The throughline in all of this week's data is that the AI developer tooling ecosystem is outgrowing its security tooling at a rate of 10:1 on PyPI and 28:1 on npm. For every download of an AI security tool, there are 28 downloads of an AI coding tool. The asymmetric growth rate is not sustainable. The number of CVEs filed against AI coding tools and MCP-adjacent libraries grew from 3 in 2023 to 51 in 2025, and 78% of those CVEs are rated CRITICAL or HIGH in the National Vulnerability Database.

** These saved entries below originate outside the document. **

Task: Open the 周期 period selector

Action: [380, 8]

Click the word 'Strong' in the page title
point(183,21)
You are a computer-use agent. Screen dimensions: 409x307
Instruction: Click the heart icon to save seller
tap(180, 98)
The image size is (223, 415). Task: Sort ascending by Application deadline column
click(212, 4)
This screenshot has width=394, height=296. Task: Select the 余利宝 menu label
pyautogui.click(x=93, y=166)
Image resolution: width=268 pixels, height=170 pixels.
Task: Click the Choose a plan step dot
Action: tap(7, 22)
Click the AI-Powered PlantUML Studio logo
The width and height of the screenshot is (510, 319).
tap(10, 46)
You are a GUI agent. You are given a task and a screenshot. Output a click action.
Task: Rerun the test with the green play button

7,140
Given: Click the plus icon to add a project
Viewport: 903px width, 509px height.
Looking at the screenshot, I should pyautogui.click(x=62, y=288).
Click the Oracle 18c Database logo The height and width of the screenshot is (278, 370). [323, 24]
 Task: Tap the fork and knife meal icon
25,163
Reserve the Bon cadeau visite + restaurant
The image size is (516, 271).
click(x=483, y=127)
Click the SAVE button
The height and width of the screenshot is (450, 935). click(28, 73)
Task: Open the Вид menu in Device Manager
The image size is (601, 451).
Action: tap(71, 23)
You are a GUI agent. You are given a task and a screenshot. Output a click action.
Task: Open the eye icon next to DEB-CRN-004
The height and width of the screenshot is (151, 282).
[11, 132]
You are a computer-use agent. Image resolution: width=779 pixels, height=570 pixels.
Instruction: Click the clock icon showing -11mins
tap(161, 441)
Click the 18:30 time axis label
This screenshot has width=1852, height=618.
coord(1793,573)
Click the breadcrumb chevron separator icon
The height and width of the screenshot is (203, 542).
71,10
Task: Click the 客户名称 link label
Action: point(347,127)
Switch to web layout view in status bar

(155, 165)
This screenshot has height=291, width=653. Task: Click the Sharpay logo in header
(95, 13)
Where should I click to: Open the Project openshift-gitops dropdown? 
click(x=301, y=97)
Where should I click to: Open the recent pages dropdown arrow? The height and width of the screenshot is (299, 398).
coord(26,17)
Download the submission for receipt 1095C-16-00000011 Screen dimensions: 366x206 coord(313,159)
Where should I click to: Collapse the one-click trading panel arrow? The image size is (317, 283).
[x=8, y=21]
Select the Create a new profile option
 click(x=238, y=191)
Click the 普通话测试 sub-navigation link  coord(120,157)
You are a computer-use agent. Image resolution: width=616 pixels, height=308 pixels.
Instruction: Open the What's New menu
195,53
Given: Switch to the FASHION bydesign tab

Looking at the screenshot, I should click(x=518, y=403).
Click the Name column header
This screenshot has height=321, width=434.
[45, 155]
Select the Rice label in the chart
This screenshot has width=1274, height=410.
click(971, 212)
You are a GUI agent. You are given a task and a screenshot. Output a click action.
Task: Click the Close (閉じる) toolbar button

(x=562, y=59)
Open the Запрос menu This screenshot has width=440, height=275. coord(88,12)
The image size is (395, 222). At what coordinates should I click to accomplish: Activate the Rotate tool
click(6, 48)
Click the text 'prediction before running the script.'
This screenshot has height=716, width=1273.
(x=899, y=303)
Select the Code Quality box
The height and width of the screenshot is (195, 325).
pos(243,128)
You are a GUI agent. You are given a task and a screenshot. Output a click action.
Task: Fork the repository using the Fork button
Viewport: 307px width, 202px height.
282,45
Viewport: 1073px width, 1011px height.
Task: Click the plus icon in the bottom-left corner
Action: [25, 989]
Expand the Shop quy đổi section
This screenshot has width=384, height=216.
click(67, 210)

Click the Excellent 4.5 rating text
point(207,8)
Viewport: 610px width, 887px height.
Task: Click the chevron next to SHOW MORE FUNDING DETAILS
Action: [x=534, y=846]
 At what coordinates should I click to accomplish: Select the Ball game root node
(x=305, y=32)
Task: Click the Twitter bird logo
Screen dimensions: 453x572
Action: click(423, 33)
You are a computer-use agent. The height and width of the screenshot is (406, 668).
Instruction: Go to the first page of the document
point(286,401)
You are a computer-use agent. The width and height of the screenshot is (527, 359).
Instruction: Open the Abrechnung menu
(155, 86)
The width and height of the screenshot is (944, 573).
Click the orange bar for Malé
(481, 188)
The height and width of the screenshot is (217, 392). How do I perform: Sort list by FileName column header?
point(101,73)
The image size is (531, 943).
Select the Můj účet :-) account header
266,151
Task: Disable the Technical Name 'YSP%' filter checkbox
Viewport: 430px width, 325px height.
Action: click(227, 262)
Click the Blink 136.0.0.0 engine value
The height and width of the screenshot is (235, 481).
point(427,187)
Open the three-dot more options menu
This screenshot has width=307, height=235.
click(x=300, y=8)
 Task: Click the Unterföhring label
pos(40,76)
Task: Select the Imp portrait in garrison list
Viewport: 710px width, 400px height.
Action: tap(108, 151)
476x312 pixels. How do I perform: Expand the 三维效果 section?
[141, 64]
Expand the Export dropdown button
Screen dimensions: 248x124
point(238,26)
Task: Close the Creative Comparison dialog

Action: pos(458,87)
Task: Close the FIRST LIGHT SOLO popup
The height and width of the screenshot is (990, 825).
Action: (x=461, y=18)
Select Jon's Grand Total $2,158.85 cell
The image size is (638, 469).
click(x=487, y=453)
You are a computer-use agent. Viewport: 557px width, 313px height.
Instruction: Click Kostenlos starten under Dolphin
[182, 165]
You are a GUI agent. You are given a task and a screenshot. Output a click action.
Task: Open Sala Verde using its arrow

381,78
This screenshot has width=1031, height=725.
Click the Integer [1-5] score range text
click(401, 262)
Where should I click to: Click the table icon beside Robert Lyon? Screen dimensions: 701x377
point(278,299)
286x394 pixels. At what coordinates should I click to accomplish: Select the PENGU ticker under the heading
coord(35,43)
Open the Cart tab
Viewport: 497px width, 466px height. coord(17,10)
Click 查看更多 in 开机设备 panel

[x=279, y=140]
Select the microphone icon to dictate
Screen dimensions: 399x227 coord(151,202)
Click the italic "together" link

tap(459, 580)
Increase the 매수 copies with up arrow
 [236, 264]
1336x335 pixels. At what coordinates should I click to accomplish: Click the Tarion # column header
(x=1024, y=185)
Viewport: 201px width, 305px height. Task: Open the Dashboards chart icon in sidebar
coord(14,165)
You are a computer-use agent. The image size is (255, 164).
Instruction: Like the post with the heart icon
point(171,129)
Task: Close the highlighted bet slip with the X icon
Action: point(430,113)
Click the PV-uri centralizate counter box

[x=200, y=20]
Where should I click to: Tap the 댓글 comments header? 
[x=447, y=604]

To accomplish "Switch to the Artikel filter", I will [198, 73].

The good news is that the controls already exist. Static analysis on every AI-generated commit, secret scanning on every config file, registry allowlists for MCP servers, runtime containment for the agents themselves. None of this is new in principle. All of it is currently underinvested relative to the rate at which AI tools are being adopted. The practical guidance is the same as the practical guidance for npm in 2014. Pin versions, not floating tags. Audit the package source before installing. Prefer packages that link to a public source repository with multiple maintainers. Run the server in a least-privilege environment, ideally a container with a read-only filesystem. And if you are running an enterprise agent deployment, put the registry in front of a proxy that enforces these checks before any code ever reaches a developer laptop. The same pattern, the same playbook, the same data points. The only thing that has changed is which dependency tree is exploding fastest.